■ GOAL OF THE EXERCISE
Locate the line bearing "Click the WindRose.xlsm file path text" in the material below, then reproduce it and each following line up to and including the line bearing "Where should I".

■ INPUT DATA
....................
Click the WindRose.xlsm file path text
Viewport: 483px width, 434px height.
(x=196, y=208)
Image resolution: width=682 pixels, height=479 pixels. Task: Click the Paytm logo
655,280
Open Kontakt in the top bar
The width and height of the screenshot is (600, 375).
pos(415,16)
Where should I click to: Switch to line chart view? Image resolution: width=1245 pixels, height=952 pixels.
....................
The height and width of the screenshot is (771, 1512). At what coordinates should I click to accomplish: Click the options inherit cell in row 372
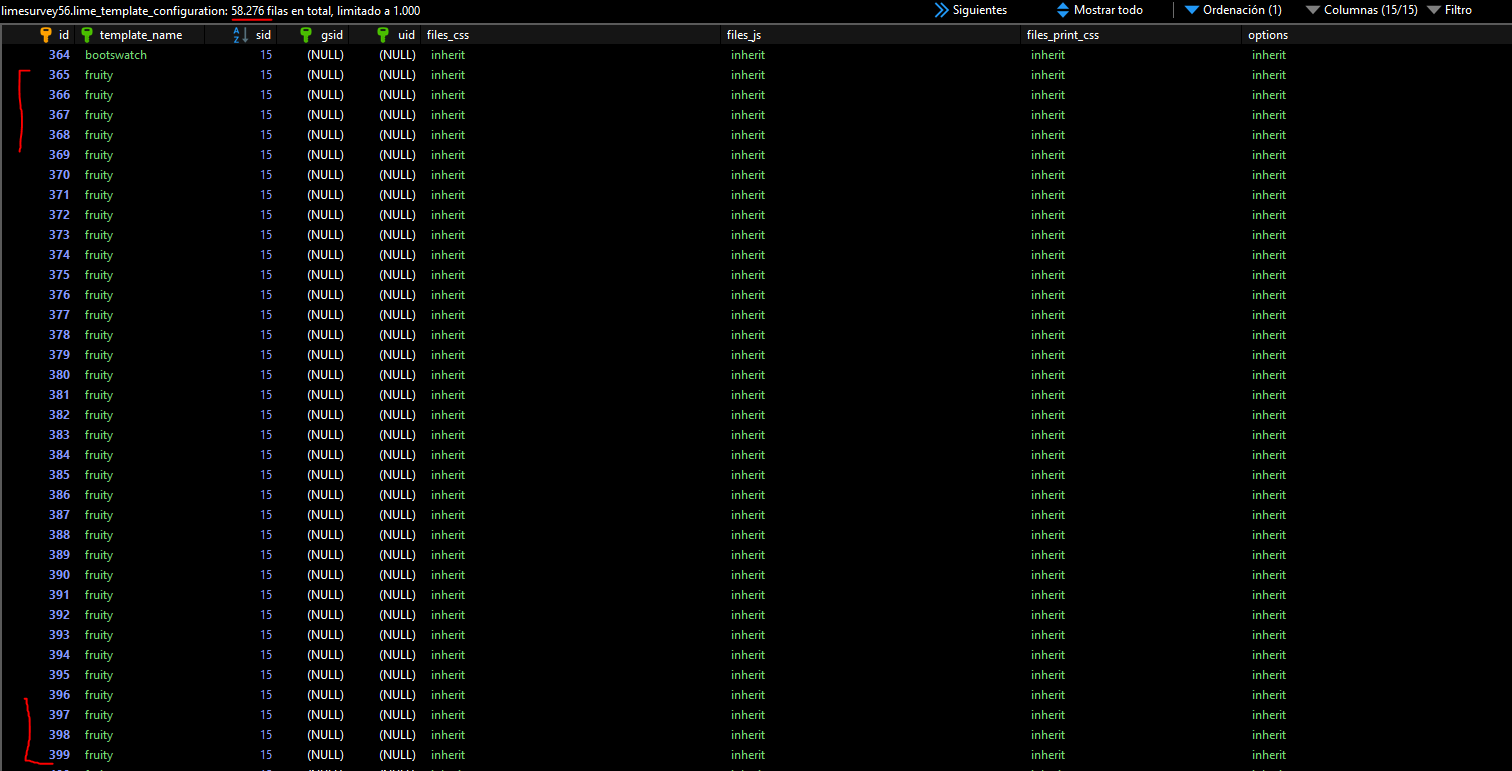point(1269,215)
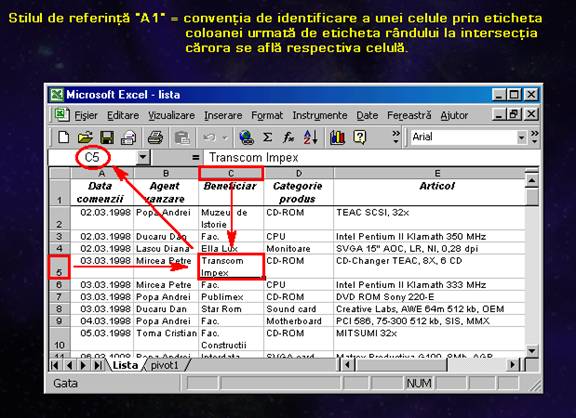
....................
■ ANSWER BELOW
Click the WindRose.xlsm file path text
Viewport: 483px width, 434px height.
(x=196, y=208)
Image resolution: width=682 pixels, height=479 pixels. Task: Click the Paytm logo
655,280
Open Kontakt in the top bar
The width and height of the screenshot is (600, 375).
pos(415,16)
Where should I click to: Switch to line chart view? Image resolution: width=1245 pixels, height=952 pixels.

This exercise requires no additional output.